# Exercise instructions
Check each line of the material for the string "clock", and copy the lines that have it.

# Records for processing

-----

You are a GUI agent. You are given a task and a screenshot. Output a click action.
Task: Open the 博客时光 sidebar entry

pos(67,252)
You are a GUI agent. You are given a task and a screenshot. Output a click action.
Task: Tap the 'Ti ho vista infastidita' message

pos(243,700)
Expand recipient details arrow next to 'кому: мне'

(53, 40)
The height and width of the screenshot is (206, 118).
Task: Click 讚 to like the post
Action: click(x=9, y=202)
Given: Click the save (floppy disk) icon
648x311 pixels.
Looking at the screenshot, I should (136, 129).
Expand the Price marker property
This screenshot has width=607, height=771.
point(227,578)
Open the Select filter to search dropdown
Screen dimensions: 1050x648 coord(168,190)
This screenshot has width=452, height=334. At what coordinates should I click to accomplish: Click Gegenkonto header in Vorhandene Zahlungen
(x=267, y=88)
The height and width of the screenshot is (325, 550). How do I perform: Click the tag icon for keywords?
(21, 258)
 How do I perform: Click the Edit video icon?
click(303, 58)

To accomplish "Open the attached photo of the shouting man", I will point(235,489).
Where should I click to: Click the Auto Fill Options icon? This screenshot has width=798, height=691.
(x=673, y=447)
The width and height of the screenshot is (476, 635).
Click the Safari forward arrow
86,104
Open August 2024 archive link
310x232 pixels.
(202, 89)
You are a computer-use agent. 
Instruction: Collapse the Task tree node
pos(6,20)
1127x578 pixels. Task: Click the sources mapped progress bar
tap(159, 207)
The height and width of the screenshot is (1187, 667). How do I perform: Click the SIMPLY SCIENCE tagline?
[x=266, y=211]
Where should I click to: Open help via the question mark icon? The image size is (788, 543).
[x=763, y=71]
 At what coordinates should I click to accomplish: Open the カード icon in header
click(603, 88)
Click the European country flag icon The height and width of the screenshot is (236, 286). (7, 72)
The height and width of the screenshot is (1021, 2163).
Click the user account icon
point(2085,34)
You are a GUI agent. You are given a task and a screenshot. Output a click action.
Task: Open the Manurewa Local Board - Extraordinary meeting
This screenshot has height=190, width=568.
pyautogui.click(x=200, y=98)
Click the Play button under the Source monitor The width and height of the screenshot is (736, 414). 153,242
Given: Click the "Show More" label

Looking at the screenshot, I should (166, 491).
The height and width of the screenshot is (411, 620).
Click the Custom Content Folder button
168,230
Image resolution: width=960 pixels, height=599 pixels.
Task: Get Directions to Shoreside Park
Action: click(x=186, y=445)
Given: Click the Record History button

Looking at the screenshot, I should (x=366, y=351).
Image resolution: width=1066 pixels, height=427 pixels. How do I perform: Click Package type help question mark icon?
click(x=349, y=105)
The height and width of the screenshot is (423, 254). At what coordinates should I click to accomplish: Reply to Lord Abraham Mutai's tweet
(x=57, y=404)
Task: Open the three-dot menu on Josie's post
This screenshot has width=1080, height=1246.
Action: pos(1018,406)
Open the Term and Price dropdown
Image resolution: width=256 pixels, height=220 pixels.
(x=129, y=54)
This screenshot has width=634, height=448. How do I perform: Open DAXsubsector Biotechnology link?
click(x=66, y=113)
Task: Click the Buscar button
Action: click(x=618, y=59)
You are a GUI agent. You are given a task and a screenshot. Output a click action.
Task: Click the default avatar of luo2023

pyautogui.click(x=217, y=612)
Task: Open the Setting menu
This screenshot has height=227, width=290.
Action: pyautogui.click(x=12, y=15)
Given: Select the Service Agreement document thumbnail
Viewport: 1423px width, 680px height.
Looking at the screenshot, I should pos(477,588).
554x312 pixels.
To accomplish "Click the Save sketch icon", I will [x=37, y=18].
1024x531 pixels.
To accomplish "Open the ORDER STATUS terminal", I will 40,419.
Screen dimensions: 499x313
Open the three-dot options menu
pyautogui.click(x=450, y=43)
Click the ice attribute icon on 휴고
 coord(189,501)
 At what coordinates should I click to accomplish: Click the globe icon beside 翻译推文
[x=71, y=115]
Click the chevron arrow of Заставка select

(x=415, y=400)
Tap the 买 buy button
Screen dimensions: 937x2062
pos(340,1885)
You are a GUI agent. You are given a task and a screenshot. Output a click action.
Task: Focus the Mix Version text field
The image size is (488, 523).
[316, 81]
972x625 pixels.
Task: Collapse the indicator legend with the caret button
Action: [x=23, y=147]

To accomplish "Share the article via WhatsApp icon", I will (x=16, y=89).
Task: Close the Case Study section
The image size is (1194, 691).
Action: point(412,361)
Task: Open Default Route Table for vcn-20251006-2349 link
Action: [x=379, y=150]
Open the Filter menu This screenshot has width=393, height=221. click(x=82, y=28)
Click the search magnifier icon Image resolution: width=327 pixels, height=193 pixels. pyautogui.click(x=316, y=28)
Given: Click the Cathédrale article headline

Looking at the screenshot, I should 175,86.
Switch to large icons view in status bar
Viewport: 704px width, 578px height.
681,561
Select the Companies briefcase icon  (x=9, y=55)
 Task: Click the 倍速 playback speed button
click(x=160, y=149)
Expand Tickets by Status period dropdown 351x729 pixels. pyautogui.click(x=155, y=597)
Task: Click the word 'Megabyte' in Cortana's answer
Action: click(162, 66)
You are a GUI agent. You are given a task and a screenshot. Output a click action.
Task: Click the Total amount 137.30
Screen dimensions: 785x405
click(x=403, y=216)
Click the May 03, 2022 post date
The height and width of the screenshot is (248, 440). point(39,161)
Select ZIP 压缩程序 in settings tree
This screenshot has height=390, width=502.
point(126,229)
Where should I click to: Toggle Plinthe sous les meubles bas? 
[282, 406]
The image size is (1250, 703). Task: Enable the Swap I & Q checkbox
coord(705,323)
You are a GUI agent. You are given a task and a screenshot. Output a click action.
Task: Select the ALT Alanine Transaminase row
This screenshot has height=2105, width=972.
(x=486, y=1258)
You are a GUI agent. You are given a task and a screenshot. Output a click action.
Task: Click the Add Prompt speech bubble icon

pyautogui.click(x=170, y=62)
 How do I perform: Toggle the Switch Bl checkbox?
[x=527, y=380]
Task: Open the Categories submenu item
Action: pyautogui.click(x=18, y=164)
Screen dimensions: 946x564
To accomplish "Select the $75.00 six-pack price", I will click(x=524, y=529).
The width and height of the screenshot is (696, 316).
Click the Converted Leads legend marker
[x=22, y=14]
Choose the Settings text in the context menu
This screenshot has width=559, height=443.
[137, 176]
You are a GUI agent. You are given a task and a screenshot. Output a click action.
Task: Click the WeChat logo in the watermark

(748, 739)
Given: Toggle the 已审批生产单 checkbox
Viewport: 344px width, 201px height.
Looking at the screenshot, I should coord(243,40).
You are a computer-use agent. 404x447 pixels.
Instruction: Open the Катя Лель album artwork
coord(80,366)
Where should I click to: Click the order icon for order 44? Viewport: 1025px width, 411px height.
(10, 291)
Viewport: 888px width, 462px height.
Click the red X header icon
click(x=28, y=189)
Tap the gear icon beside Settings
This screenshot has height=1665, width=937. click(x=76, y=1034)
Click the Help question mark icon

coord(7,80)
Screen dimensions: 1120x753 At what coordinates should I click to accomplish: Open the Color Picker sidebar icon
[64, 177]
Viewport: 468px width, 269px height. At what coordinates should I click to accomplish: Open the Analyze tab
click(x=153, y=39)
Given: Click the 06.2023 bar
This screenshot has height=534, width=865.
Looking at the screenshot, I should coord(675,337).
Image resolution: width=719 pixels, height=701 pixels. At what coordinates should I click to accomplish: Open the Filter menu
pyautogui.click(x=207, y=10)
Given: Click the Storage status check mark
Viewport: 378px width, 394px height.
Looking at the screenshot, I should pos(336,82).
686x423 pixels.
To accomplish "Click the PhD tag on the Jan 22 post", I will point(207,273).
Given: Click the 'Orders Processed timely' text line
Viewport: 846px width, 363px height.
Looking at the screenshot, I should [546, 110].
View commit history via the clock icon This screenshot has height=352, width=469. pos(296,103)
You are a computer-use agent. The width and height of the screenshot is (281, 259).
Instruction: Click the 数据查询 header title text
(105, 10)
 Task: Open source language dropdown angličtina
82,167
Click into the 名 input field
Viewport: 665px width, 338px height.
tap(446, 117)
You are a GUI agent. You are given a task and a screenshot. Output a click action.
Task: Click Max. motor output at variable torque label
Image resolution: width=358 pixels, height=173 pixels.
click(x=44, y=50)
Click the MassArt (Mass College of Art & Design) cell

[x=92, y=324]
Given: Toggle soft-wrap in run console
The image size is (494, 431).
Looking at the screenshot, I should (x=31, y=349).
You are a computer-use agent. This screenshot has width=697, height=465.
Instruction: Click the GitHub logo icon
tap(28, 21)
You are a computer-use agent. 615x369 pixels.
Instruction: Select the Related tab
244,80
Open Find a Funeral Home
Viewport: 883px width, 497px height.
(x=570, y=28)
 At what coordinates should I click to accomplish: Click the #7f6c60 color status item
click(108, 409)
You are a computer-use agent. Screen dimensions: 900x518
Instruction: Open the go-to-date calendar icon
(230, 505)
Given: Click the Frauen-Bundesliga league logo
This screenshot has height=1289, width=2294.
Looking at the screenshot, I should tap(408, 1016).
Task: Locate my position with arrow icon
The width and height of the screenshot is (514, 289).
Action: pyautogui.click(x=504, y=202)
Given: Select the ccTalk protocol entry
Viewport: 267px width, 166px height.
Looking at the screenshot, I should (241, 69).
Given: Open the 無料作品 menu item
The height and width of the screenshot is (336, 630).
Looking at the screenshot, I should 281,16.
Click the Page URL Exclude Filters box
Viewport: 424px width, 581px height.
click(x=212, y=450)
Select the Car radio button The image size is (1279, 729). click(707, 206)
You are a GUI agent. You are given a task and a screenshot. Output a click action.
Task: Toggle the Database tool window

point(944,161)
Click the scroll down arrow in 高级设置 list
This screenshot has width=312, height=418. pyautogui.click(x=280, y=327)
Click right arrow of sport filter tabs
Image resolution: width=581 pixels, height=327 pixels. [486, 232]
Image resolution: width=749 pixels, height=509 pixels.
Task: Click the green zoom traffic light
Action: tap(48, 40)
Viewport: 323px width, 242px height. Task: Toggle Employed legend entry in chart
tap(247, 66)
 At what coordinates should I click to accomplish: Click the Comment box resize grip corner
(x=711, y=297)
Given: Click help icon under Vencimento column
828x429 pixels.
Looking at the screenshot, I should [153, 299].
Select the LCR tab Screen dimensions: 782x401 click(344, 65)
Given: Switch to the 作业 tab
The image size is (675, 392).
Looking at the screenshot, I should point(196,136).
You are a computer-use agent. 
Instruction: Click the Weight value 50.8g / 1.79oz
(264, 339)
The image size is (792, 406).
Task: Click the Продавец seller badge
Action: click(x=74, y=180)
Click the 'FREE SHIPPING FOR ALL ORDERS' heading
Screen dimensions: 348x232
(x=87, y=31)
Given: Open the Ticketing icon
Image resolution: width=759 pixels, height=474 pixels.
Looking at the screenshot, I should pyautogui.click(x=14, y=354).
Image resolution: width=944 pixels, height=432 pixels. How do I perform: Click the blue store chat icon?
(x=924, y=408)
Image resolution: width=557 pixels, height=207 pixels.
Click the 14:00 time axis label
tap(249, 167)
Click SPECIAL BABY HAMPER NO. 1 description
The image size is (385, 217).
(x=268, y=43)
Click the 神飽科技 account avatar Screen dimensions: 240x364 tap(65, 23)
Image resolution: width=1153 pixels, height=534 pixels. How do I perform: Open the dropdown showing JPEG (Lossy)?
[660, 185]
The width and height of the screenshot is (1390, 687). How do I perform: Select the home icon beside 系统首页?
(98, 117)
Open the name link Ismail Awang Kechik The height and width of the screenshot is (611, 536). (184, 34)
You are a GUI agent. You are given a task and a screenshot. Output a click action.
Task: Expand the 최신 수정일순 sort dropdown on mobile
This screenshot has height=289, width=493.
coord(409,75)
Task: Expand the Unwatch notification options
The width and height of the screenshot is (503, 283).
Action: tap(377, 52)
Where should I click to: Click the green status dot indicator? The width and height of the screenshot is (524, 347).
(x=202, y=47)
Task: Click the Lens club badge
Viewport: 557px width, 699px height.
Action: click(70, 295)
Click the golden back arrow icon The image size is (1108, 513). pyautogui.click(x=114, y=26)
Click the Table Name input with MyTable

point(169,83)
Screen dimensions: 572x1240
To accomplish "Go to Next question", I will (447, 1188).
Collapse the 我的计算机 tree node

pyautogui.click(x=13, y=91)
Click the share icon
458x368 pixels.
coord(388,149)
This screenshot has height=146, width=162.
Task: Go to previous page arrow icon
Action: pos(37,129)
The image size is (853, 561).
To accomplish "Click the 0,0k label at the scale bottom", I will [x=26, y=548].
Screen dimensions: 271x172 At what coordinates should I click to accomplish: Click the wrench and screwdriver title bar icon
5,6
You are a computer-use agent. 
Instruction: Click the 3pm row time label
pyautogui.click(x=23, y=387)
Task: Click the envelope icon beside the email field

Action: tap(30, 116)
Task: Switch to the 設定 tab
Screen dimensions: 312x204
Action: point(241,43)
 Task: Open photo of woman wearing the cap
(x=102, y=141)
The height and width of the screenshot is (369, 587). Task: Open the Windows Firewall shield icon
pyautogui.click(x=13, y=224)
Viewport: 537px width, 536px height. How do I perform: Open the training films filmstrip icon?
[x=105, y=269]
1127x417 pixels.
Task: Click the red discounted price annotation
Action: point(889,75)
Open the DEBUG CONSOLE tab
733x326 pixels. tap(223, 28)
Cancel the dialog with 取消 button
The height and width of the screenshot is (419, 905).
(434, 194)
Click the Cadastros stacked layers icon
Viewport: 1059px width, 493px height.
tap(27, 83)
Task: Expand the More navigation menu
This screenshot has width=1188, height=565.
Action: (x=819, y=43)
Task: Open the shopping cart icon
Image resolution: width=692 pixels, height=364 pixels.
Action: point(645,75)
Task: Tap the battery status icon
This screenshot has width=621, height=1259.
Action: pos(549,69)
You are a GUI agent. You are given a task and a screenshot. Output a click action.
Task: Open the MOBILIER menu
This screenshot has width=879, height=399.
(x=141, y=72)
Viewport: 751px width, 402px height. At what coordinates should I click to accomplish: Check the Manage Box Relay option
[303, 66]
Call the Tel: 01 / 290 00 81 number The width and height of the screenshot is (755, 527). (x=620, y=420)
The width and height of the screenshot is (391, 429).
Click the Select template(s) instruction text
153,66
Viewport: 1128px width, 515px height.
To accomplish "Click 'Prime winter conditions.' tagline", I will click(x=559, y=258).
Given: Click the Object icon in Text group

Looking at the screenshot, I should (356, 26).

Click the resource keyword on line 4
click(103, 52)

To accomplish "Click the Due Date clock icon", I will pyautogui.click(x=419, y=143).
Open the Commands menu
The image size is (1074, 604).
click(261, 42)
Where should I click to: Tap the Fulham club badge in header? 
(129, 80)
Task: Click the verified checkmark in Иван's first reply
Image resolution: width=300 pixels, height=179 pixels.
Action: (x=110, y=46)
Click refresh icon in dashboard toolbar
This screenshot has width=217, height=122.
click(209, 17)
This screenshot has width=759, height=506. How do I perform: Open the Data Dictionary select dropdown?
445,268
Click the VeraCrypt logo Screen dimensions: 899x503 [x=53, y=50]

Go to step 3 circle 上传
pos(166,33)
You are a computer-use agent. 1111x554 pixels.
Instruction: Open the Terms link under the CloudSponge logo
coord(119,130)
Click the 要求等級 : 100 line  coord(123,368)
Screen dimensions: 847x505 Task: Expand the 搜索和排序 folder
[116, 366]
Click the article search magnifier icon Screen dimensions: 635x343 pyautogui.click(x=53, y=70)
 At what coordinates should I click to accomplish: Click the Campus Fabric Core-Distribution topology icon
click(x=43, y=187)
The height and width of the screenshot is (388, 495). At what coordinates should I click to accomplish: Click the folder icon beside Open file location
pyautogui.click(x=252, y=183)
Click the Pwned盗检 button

-----

# Answer
View commit history via the clock icon This screenshot has height=352, width=469. pos(296,103)
To accomplish "Click the Due Date clock icon", I will pyautogui.click(x=419, y=143).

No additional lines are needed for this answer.